- SOURCE INFORMATION -

-.-.-

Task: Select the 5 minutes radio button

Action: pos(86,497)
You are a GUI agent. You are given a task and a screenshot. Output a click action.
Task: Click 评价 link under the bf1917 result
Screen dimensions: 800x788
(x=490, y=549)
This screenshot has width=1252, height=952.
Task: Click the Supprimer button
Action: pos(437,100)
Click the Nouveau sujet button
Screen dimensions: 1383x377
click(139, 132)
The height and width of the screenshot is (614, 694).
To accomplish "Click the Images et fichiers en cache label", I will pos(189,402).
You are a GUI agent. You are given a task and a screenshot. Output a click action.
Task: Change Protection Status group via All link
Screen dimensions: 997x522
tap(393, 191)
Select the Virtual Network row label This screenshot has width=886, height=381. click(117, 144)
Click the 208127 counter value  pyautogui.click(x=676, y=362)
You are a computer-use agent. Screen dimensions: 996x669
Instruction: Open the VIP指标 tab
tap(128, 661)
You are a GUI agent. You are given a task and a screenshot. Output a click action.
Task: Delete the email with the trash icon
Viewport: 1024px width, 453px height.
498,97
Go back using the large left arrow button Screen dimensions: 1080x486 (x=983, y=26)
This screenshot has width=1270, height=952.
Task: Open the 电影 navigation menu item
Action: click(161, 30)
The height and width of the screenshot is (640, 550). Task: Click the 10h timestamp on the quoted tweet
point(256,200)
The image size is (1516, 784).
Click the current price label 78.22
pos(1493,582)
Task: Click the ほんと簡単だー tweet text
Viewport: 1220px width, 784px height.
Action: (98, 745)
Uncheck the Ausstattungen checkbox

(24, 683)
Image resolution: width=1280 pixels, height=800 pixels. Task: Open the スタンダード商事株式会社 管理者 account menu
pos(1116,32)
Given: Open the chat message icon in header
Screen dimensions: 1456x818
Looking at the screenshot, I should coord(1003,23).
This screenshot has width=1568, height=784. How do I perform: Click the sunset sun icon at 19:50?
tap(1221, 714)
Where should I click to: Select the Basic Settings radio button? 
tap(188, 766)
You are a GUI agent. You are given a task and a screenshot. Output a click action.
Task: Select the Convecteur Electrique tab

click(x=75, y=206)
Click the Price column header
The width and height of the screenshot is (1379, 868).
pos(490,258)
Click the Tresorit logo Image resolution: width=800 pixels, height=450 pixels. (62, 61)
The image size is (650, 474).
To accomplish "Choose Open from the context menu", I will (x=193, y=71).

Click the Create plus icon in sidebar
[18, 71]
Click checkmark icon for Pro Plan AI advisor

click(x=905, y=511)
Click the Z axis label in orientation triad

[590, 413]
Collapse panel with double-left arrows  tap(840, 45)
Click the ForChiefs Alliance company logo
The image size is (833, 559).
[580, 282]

-.-.-

- TASK DETAILS -
Write the material above out in full, exactly as it reads.

- SOLUTION TO THE EXERCISE -
Task: Select the 5 minutes radio button

Action: pos(86,497)
You are a GUI agent. You are given a task and a screenshot. Output a click action.
Task: Click 评价 link under the bf1917 result
Screen dimensions: 800x788
(x=490, y=549)
This screenshot has width=1252, height=952.
Task: Click the Supprimer button
Action: pos(437,100)
Click the Nouveau sujet button
Screen dimensions: 1383x377
click(139, 132)
The height and width of the screenshot is (614, 694).
To accomplish "Click the Images et fichiers en cache label", I will pos(189,402).
You are a GUI agent. You are given a task and a screenshot. Output a click action.
Task: Change Protection Status group via All link
Screen dimensions: 997x522
tap(393, 191)
Select the Virtual Network row label This screenshot has width=886, height=381. click(117, 144)
Click the 208127 counter value  pyautogui.click(x=676, y=362)
You are a computer-use agent. Screen dimensions: 996x669
Instruction: Open the VIP指标 tab
tap(128, 661)
You are a GUI agent. You are given a task and a screenshot. Output a click action.
Task: Delete the email with the trash icon
Viewport: 1024px width, 453px height.
498,97
Go back using the large left arrow button Screen dimensions: 1080x486 (x=983, y=26)
This screenshot has width=1270, height=952.
Task: Open the 电影 navigation menu item
Action: click(161, 30)
The height and width of the screenshot is (640, 550). Task: Click the 10h timestamp on the quoted tweet
point(256,200)
The image size is (1516, 784).
Click the current price label 78.22
pos(1493,582)
Task: Click the ほんと簡単だー tweet text
Viewport: 1220px width, 784px height.
Action: (98, 745)
Uncheck the Ausstattungen checkbox

(24, 683)
Image resolution: width=1280 pixels, height=800 pixels. Task: Open the スタンダード商事株式会社 管理者 account menu
pos(1116,32)
Given: Open the chat message icon in header
Screen dimensions: 1456x818
Looking at the screenshot, I should coord(1003,23).
This screenshot has width=1568, height=784. How do I perform: Click the sunset sun icon at 19:50?
tap(1221, 714)
Where should I click to: Select the Basic Settings radio button? 
tap(188, 766)
You are a GUI agent. You are given a task and a screenshot. Output a click action.
Task: Select the Convecteur Electrique tab

click(x=75, y=206)
Click the Price column header
The width and height of the screenshot is (1379, 868).
pos(490,258)
Click the Tresorit logo Image resolution: width=800 pixels, height=450 pixels. (62, 61)
The image size is (650, 474).
To accomplish "Choose Open from the context menu", I will (x=193, y=71).

Click the Create plus icon in sidebar
[18, 71]
Click checkmark icon for Pro Plan AI advisor

click(x=905, y=511)
Click the Z axis label in orientation triad

[590, 413]
Collapse panel with double-left arrows  tap(840, 45)
Click the ForChiefs Alliance company logo
The image size is (833, 559).
[580, 282]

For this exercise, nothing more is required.